# [Exercise prompt]
Each line below that carries the string "screenshot" must appear in the answer.

# [Dataset content]
>>>

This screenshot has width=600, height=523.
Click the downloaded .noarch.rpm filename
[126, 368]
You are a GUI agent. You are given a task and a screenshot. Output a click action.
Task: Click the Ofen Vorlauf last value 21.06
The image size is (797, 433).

<<<

# [Response area]
This screenshot has width=600, height=523.
You are a GUI agent. You are given a task and a screenshot. Output a click action.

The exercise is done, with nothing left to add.